What this task involves: Only these lines should appear, exactly: the one containing "Instruction: Click the street" and every line after it through the end of the material below.

*** Supplied information Section Begins ***

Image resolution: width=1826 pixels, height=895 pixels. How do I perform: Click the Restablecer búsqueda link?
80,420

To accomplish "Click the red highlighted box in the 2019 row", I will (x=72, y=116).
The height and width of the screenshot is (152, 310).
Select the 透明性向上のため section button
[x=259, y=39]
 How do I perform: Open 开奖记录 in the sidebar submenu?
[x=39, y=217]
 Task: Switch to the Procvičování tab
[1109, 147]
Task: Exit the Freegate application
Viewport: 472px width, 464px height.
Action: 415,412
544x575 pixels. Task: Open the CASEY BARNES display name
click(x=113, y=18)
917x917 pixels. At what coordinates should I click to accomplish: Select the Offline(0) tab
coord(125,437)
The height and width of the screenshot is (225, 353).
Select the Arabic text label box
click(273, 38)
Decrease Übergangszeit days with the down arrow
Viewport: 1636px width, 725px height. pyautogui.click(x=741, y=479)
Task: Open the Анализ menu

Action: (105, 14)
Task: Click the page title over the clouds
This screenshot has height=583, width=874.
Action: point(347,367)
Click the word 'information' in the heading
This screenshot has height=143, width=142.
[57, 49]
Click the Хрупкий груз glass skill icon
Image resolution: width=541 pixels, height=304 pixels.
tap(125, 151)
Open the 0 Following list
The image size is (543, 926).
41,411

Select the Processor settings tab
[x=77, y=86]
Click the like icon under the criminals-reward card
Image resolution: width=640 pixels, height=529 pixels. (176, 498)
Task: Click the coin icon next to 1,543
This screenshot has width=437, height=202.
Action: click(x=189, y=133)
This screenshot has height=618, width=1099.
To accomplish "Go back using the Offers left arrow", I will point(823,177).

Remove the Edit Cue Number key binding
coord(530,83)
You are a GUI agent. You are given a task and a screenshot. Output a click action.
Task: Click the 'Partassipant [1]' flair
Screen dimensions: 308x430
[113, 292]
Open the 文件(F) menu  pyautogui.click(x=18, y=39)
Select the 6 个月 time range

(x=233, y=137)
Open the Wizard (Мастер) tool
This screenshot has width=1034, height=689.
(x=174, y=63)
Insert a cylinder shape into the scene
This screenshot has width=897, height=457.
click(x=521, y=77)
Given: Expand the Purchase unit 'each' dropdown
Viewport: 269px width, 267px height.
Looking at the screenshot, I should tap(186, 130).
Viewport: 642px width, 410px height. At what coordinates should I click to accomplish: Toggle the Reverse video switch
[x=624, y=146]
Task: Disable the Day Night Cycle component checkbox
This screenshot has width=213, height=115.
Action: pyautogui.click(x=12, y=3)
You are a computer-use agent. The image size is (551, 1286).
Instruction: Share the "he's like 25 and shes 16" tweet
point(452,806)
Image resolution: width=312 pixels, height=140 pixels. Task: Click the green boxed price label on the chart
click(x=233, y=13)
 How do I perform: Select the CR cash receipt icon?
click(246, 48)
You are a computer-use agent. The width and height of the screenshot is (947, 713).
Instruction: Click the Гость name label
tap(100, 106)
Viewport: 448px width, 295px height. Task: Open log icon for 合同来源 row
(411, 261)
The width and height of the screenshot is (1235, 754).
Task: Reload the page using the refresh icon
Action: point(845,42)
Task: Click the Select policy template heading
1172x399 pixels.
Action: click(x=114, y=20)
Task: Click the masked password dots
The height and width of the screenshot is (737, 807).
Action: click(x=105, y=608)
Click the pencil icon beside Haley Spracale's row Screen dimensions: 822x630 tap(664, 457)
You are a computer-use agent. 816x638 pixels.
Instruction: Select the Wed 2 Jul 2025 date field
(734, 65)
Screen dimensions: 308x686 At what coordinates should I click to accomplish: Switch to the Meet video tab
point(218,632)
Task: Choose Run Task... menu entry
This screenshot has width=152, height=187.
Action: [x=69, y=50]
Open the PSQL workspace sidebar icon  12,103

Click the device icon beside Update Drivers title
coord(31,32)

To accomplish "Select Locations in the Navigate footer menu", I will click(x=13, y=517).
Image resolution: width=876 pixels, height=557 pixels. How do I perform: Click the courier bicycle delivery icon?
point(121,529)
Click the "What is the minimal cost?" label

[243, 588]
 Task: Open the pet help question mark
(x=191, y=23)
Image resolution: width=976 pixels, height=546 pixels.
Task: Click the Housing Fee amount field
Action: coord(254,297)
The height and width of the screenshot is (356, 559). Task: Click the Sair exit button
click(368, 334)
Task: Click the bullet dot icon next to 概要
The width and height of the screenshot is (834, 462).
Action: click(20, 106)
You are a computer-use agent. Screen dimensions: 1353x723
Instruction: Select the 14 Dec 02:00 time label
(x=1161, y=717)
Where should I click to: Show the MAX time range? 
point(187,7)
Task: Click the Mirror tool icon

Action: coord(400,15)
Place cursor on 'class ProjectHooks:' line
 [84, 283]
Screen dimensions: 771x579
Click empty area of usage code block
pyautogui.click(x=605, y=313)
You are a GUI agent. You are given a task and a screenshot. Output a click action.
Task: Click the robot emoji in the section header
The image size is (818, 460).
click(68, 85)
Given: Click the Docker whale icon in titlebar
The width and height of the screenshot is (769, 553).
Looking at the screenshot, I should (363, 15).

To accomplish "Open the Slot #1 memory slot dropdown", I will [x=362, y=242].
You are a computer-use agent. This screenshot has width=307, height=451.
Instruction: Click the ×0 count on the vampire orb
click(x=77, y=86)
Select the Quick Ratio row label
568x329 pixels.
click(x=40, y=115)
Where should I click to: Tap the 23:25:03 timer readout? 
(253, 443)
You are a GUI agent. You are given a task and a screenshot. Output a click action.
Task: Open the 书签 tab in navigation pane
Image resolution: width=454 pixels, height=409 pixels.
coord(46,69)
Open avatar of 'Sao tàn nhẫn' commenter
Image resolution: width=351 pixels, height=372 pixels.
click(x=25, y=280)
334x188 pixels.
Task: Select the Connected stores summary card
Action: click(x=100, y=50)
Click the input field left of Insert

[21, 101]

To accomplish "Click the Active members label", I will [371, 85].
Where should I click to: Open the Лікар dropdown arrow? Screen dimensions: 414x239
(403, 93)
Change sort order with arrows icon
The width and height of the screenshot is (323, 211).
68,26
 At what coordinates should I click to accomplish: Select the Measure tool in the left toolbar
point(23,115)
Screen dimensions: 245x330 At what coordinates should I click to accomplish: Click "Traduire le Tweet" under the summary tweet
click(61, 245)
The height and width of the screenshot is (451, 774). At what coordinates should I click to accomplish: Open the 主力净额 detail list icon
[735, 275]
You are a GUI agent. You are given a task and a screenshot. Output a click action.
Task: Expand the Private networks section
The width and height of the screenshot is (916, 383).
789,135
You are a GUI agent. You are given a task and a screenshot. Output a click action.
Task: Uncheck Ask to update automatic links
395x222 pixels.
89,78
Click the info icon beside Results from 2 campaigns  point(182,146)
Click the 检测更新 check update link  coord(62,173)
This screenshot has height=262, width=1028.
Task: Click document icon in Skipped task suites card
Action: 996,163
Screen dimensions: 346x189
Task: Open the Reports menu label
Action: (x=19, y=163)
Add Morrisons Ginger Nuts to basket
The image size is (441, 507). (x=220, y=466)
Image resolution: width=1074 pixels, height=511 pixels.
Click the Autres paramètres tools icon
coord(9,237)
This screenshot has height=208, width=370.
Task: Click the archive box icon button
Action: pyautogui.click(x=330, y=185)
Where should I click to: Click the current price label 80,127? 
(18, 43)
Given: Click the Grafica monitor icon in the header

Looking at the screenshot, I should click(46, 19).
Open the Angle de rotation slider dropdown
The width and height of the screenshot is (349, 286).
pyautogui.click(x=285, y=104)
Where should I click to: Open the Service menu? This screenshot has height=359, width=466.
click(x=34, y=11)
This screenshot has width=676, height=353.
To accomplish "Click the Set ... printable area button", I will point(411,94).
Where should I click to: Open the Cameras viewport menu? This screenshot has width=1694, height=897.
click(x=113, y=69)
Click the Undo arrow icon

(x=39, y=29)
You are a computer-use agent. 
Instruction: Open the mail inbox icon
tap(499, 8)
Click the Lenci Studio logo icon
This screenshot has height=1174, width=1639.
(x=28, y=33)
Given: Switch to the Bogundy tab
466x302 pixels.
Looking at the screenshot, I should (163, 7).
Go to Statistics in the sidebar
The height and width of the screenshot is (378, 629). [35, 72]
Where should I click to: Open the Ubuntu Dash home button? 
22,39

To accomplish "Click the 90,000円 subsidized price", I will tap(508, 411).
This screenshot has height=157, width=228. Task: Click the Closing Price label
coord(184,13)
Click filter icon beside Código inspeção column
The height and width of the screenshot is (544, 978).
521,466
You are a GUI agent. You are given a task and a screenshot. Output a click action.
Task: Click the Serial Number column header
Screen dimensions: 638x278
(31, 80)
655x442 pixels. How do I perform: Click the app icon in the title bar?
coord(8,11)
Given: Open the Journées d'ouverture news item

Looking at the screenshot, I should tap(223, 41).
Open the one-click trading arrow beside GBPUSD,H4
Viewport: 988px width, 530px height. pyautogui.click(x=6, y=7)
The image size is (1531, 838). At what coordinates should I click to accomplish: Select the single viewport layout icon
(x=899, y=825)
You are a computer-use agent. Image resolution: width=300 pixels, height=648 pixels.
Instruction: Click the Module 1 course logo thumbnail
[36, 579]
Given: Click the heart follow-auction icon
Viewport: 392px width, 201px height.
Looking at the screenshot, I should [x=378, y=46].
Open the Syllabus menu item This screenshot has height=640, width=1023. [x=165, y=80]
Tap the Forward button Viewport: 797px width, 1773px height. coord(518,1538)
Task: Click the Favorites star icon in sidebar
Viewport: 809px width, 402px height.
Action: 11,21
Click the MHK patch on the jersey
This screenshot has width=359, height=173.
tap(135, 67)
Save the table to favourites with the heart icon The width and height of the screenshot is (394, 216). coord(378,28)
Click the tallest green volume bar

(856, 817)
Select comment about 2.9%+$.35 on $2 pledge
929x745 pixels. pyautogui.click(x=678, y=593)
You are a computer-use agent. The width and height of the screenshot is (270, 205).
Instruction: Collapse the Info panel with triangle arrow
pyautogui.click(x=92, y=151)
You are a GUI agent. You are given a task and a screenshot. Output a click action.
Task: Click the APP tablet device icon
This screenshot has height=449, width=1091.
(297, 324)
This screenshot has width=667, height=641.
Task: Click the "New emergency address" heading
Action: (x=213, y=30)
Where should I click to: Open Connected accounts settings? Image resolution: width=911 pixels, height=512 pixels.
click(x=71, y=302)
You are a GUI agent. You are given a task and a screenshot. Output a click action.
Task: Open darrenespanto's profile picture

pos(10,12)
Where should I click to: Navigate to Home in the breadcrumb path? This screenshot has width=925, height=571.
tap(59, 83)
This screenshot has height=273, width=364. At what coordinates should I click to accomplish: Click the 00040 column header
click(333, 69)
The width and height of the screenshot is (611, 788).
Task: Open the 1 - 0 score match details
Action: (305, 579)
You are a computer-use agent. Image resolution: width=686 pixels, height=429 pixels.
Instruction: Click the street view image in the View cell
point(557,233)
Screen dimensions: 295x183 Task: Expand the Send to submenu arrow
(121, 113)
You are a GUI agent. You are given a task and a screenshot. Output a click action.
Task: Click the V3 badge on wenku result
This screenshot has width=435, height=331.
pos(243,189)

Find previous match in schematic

*** Supplied information Section Ends ***

Answer to this problem:
Instruction: Click the street view image in the View cell
point(557,233)
Screen dimensions: 295x183 Task: Expand the Send to submenu arrow
(121, 113)
You are a GUI agent. You are given a task and a screenshot. Output a click action.
Task: Click the V3 badge on wenku result
This screenshot has width=435, height=331.
pos(243,189)

Find previous match in schematic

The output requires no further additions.